I wonder if you want something that's just not achievable. You want him to be a nice guy. You want to be happy, with him. Which I 'get', but, is that possible? You're both in 'T' as you call it, and working on some deep issues. And need to continue to do so. 

It's great that you've figured out that individual 'T' is the way to go. Marriage counselling won't do anything for you if you're not working on yourselves. As the issues you bring to the marriage are your own. You need to own yours, and he his. You cannot, as much as you want to, 'fix' him. And vice versa.

From some of the things you've said, I don't think he's mad at you as such. He's mad at himself, his demons. Unfortunately you're the target when they plague him. Which I can relate to. Right now he needs the time and space to fight those demons, without the distraction of you. He has to direct that energy inwardly, towards his own pain, not outwardly, inflicting it on you.

Also, I wonder if you're 'expecting' that kind of treatment. You've said you had a lot of abuse in your past. Is there a part of you that thinks, due to how you were treated, that you 'deserve' to be treated badly? That somehow what happened to you was your own 'fault' (it wasn't) and that this is all you are (it isn't), that you don't deserve more (you do). Also, if you don't get back together, that is was your fault (it wasn't).

Put those two personalities together, and you have already seen what happens. As did we. It took us separating to finally work on our own individual issues, rather than trying to fix 'us'. 

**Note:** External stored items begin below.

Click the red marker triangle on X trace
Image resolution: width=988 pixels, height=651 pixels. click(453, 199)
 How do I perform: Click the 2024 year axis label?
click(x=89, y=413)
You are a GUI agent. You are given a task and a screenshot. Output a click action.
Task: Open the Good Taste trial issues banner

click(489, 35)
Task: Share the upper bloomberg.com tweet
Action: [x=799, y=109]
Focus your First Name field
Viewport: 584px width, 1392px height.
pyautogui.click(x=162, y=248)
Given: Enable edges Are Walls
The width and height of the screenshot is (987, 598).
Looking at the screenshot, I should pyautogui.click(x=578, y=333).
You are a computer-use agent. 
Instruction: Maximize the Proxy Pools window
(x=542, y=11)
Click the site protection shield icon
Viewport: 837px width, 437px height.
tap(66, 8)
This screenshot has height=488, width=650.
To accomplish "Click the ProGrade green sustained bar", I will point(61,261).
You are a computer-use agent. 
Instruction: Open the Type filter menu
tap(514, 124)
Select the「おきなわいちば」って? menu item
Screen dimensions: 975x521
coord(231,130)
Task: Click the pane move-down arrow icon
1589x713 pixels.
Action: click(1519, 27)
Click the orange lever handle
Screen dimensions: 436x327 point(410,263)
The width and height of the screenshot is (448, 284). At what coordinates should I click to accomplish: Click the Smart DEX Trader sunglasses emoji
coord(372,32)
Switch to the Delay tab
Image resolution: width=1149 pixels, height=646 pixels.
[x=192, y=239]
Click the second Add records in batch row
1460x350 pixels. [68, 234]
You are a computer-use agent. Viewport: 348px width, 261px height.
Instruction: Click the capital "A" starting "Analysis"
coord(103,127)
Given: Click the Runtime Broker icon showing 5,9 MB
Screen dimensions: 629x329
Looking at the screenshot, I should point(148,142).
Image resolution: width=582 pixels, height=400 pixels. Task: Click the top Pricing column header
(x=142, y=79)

AFTER a lot of work had been put in, we began to relearn, from scratch things we'd forgotten. Trust, respect, communication, forgiveness, understanding of where the other was coming from, and putting aside old habits/coping mechanisms.

Only you know for sure if and when he's changing. Whether you can open up to him, a little at a time. Allow a little trust. Just a little. 

But, IMO, from what you've said, neither of you are ready to try anything more than 'dating' yet. Go back to basic's. Date each other. Get together, coffee or dinner, on occasion. Just talk. Build communication. If this is going to be the beginning of a new relationship, MAKE it a new relationship. Get to know each other all over again. 

And expect it to take a LONG time. There will be triggers, flashbacks, glimpses of the 'old marriage'. Learn to work through them, see them for what they are and grow from them. 

That's all I've got for now. I wish you well. You were right that a LOT of TAM stories don't end well. I hope you can be one of the good ones.


----------



## Big Mama

DayOne said:


> Got your PM. Thanks.
> 
> I've had a quick read over your posts. This isn't the first time you've separated from him since you've been on TAM. 2014 and again now. Yet you insist you want to be able to make to old age together. I'm not sure how this is possible, given the repeated separations and posts about how badly, abusively he behaves.
> 
> I wonder if you want something that's just not achievable. You want him to be a nice guy. You want to be happy, with him. Which I 'get', but, is that possible? You're both in 'T' as you call it, and working on some deep issues. And need to continue to do so.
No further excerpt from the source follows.